[What you are asked to do]
The response should consist of the data reproduced word for word.

[The data]
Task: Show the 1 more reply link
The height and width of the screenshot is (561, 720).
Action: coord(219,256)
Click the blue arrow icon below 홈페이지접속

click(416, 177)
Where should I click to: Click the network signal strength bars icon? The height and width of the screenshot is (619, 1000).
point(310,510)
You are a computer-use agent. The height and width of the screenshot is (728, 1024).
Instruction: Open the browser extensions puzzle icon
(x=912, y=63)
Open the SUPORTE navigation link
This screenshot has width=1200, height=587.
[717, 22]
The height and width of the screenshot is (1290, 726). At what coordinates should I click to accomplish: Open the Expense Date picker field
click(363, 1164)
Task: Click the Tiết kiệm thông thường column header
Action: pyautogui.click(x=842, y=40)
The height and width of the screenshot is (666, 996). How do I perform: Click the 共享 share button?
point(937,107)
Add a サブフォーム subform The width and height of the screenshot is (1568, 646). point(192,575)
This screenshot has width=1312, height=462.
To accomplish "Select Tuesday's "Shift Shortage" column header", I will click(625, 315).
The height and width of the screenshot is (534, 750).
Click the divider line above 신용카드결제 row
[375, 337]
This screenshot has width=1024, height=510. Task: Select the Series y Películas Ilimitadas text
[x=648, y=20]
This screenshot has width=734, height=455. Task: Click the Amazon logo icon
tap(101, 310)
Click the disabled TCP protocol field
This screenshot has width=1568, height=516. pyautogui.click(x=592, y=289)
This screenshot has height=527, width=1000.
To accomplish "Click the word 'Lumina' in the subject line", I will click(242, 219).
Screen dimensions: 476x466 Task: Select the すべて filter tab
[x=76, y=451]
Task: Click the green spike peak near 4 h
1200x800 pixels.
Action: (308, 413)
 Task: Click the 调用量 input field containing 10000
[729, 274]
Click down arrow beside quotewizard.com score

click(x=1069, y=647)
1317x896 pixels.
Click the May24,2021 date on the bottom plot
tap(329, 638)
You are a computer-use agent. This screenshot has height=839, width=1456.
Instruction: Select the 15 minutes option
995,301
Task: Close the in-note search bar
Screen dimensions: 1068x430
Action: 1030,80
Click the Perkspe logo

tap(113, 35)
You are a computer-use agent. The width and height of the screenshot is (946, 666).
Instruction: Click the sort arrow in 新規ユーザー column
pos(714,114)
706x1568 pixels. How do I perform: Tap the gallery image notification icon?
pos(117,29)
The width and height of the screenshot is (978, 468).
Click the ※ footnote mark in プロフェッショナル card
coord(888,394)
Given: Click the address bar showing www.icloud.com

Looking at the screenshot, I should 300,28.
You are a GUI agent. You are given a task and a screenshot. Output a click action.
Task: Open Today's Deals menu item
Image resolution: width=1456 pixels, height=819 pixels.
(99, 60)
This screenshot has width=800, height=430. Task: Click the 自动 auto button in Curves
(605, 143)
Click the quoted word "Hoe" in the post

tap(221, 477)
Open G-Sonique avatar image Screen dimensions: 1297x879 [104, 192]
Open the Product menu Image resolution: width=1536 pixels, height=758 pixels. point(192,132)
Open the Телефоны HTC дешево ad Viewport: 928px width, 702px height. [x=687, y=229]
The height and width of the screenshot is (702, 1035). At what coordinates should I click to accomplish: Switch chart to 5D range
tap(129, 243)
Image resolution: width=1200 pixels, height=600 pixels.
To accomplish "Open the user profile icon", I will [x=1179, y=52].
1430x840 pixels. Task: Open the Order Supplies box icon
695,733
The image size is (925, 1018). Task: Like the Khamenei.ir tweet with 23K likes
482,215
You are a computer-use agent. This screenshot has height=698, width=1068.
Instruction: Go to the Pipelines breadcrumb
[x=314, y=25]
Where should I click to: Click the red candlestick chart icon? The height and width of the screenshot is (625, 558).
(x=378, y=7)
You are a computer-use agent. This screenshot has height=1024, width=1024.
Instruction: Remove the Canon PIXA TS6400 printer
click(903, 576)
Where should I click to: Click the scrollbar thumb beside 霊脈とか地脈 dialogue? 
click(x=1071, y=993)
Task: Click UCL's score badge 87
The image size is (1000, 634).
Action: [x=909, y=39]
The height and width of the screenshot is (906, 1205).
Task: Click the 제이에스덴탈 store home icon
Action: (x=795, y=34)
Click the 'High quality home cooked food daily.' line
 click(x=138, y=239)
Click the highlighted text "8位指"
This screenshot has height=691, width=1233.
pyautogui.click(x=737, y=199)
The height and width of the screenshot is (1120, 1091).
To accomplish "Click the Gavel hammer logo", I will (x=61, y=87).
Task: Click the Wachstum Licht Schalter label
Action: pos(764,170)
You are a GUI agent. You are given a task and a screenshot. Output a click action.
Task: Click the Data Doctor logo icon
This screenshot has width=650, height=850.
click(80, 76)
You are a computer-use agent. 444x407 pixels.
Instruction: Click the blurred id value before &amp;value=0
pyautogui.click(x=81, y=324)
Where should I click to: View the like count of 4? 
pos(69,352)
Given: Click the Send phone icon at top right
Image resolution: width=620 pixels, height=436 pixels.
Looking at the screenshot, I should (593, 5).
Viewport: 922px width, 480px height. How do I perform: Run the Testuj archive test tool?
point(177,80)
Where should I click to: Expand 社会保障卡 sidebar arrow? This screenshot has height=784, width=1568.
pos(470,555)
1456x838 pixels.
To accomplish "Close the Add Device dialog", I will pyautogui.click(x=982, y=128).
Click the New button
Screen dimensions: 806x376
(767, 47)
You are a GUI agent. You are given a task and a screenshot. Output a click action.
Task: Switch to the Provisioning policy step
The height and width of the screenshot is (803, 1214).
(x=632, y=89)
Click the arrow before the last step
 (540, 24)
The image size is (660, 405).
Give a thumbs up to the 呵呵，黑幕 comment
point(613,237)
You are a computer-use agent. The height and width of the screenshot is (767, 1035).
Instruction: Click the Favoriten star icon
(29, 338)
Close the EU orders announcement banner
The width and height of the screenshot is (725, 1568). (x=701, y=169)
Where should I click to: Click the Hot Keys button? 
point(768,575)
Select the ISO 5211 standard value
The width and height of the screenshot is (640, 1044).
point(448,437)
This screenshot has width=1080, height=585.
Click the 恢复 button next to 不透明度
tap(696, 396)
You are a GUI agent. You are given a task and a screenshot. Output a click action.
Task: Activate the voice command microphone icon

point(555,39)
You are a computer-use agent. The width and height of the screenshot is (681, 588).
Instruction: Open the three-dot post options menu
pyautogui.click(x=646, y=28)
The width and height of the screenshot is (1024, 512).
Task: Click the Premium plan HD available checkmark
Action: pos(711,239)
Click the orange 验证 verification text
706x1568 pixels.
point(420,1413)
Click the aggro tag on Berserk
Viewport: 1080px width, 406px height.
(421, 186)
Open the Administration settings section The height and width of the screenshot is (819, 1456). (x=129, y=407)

[Response to the exercise]
Task: Show the 1 more reply link
The height and width of the screenshot is (561, 720).
Action: coord(219,256)
Click the blue arrow icon below 홈페이지접속

click(416, 177)
Where should I click to: Click the network signal strength bars icon? The height and width of the screenshot is (619, 1000).
point(310,510)
You are a computer-use agent. The height and width of the screenshot is (728, 1024).
Instruction: Open the browser extensions puzzle icon
(x=912, y=63)
Open the SUPORTE navigation link
This screenshot has width=1200, height=587.
[717, 22]
The height and width of the screenshot is (1290, 726). At what coordinates should I click to accomplish: Open the Expense Date picker field
click(363, 1164)
Task: Click the Tiết kiệm thông thường column header
Action: pyautogui.click(x=842, y=40)
The height and width of the screenshot is (666, 996). How do I perform: Click the 共享 share button?
point(937,107)
Add a サブフォーム subform The width and height of the screenshot is (1568, 646). point(192,575)
This screenshot has width=1312, height=462.
To accomplish "Select Tuesday's "Shift Shortage" column header", I will click(625, 315).
The height and width of the screenshot is (534, 750).
Click the divider line above 신용카드결제 row
[375, 337]
This screenshot has width=1024, height=510. Task: Select the Series y Películas Ilimitadas text
[x=648, y=20]
This screenshot has width=734, height=455. Task: Click the Amazon logo icon
tap(101, 310)
Click the disabled TCP protocol field
This screenshot has width=1568, height=516. pyautogui.click(x=592, y=289)
This screenshot has height=527, width=1000.
To accomplish "Click the word 'Lumina' in the subject line", I will click(242, 219).
Screen dimensions: 476x466 Task: Select the すべて filter tab
[x=76, y=451]
Task: Click the green spike peak near 4 h
1200x800 pixels.
Action: (308, 413)
 Task: Click the 调用量 input field containing 10000
[729, 274]
Click down arrow beside quotewizard.com score

click(x=1069, y=647)
1317x896 pixels.
Click the May24,2021 date on the bottom plot
tap(329, 638)
You are a computer-use agent. This screenshot has height=839, width=1456.
Instruction: Select the 15 minutes option
995,301
Task: Close the in-note search bar
Screen dimensions: 1068x430
Action: 1030,80
Click the Perkspe logo

tap(113, 35)
You are a computer-use agent. The width and height of the screenshot is (946, 666).
Instruction: Click the sort arrow in 新規ユーザー column
pos(714,114)
706x1568 pixels. How do I perform: Tap the gallery image notification icon?
pos(117,29)
The width and height of the screenshot is (978, 468).
Click the ※ footnote mark in プロフェッショナル card
coord(888,394)
Given: Click the address bar showing www.icloud.com

Looking at the screenshot, I should 300,28.
You are a GUI agent. You are given a task and a screenshot. Output a click action.
Task: Open Today's Deals menu item
Image resolution: width=1456 pixels, height=819 pixels.
(99, 60)
This screenshot has width=800, height=430. Task: Click the 自动 auto button in Curves
(605, 143)
Click the quoted word "Hoe" in the post

tap(221, 477)
Open G-Sonique avatar image Screen dimensions: 1297x879 [104, 192]
Open the Product menu Image resolution: width=1536 pixels, height=758 pixels. point(192,132)
Open the Телефоны HTC дешево ad Viewport: 928px width, 702px height. [x=687, y=229]
The height and width of the screenshot is (702, 1035). At what coordinates should I click to accomplish: Switch chart to 5D range
tap(129, 243)
Image resolution: width=1200 pixels, height=600 pixels.
To accomplish "Open the user profile icon", I will [x=1179, y=52].
1430x840 pixels. Task: Open the Order Supplies box icon
695,733
The image size is (925, 1018). Task: Like the Khamenei.ir tweet with 23K likes
482,215
You are a computer-use agent. This screenshot has height=698, width=1068.
Instruction: Go to the Pipelines breadcrumb
[x=314, y=25]
Where should I click to: Click the red candlestick chart icon? The height and width of the screenshot is (625, 558).
(x=378, y=7)
You are a computer-use agent. This screenshot has height=1024, width=1024.
Instruction: Remove the Canon PIXA TS6400 printer
click(903, 576)
Where should I click to: Click the scrollbar thumb beside 霊脈とか地脈 dialogue? 
click(x=1071, y=993)
Task: Click UCL's score badge 87
The image size is (1000, 634).
Action: [x=909, y=39]
The height and width of the screenshot is (906, 1205).
Task: Click the 제이에스덴탈 store home icon
Action: (x=795, y=34)
Click the 'High quality home cooked food daily.' line
 click(x=138, y=239)
Click the highlighted text "8位指"
This screenshot has height=691, width=1233.
pyautogui.click(x=737, y=199)
The height and width of the screenshot is (1120, 1091).
To accomplish "Click the Gavel hammer logo", I will (x=61, y=87).
Task: Click the Wachstum Licht Schalter label
Action: pos(764,170)
You are a GUI agent. You are given a task and a screenshot. Output a click action.
Task: Click the Data Doctor logo icon
This screenshot has width=650, height=850.
click(80, 76)
You are a computer-use agent. 444x407 pixels.
Instruction: Click the blurred id value before &amp;value=0
pyautogui.click(x=81, y=324)
Where should I click to: View the like count of 4? 
pos(69,352)
Given: Click the Send phone icon at top right
Image resolution: width=620 pixels, height=436 pixels.
Looking at the screenshot, I should (593, 5).
Viewport: 922px width, 480px height. How do I perform: Run the Testuj archive test tool?
point(177,80)
Where should I click to: Expand 社会保障卡 sidebar arrow? This screenshot has height=784, width=1568.
pos(470,555)
1456x838 pixels.
To accomplish "Close the Add Device dialog", I will pyautogui.click(x=982, y=128).
Click the New button
Screen dimensions: 806x376
(767, 47)
You are a GUI agent. You are given a task and a screenshot. Output a click action.
Task: Switch to the Provisioning policy step
The height and width of the screenshot is (803, 1214).
(x=632, y=89)
Click the arrow before the last step
 (540, 24)
The image size is (660, 405).
Give a thumbs up to the 呵呵，黑幕 comment
point(613,237)
You are a computer-use agent. The height and width of the screenshot is (767, 1035).
Instruction: Click the Favoriten star icon
(29, 338)
Close the EU orders announcement banner
The width and height of the screenshot is (725, 1568). (x=701, y=169)
Where should I click to: Click the Hot Keys button? 
point(768,575)
Select the ISO 5211 standard value
The width and height of the screenshot is (640, 1044).
point(448,437)
This screenshot has width=1080, height=585.
Click the 恢复 button next to 不透明度
tap(696, 396)
You are a GUI agent. You are given a task and a screenshot. Output a click action.
Task: Activate the voice command microphone icon

point(555,39)
You are a computer-use agent. The width and height of the screenshot is (681, 588).
Instruction: Open the three-dot post options menu
pyautogui.click(x=646, y=28)
The width and height of the screenshot is (1024, 512).
Task: Click the Premium plan HD available checkmark
Action: pos(711,239)
Click the orange 验证 verification text
706x1568 pixels.
point(420,1413)
Click the aggro tag on Berserk
Viewport: 1080px width, 406px height.
(421, 186)
Open the Administration settings section The height and width of the screenshot is (819, 1456). (x=129, y=407)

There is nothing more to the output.